State of the Environment Report 2012 - page 384

Land
Page 301
Land and Soil
Introduction
The Port Adelaide Enfield Council area is a highly urbanised area with much of
the land form having been significantly altered and engineered during 150 years
of intense development. The value of ensuring healthy soils in this area is
therefore not primarily in relation to supporting soil productivity or horticultural
potential, but ensuring that the land is able to support a healthy urban,
commercial, and populated residential environment – and be suitable for the
types of land use activities that occur in the area.
Given the long history of industrial and urban development in the area, it will be
an ongoing challenge to ensure that the quality of the soil is not posing a threat
to valuable groundwater resources, waterways, ecosystems, or human health.
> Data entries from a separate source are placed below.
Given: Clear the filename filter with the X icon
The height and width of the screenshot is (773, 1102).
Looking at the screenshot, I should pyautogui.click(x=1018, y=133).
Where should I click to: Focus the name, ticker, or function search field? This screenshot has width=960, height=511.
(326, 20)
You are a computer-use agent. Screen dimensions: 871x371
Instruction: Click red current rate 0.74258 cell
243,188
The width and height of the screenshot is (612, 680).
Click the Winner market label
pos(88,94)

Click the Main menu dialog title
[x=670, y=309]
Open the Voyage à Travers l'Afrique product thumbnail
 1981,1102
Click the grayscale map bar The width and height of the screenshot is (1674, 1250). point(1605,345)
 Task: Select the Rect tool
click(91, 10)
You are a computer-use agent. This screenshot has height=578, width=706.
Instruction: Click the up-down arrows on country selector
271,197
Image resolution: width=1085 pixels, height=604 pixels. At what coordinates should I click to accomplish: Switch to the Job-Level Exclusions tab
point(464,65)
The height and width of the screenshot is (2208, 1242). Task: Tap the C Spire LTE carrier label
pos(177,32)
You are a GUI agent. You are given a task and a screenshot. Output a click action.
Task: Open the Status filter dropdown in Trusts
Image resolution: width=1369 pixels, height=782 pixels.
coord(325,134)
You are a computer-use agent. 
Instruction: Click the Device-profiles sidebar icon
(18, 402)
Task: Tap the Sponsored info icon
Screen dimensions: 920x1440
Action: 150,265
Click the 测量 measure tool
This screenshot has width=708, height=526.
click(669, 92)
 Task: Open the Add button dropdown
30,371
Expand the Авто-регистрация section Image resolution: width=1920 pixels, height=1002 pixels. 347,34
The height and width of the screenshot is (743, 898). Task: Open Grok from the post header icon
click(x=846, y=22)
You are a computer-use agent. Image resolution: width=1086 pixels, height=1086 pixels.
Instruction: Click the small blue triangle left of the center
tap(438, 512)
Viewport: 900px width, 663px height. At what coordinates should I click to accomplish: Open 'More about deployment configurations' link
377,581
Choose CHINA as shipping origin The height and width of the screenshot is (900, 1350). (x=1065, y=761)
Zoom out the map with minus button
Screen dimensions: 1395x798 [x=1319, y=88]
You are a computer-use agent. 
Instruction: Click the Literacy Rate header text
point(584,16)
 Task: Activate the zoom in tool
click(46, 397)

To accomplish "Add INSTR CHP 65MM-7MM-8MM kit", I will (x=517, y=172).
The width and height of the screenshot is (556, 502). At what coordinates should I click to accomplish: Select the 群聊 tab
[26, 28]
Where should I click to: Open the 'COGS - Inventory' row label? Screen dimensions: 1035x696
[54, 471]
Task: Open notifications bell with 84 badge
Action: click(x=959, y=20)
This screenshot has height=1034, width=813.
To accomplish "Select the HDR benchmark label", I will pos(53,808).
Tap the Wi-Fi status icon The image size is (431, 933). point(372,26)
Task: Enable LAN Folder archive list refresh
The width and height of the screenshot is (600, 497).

Soil contamination in an urban area is usually associated with past land uses
involving the on-site disposal or burial of general waste chemicals, building
materials, or fuels. It can also occur via accidental spillage, leakage,
inadequately managed storage or transportation of materials, atmospheric
fallout, the spreading of sewage sludge, the use of contaminated materials for
filling and raising of land, use of pesticides, or movement of contamination to a
site from a neighbouring site, usually through the movement of surface or
groundwater.
Direct contamination of groundwater or other water resources can also occur,
rendering the water unfit to use, and potentially harming plants, animals and
human health.
The activities or land uses that are deemed by the State agencies to have the
potential
to cause land or groundwater contamination if not adequately
managed, include dry cleaning premises, power stations, galvanisers, chemical
manufacturers, railway yards, service stations, landfill sites, farming, smelting
and refining, and foundries (Planning SA, 2001).
The remediation (clean-up) of past soil contamination has occurred at many
sites around the City of Port Adelaide Enfield, and will continue to be an
important focus of environmental improvement projects for many years to come
due to the legacy of past land management practices when the issues of soil
contamination were not well understood or regulated.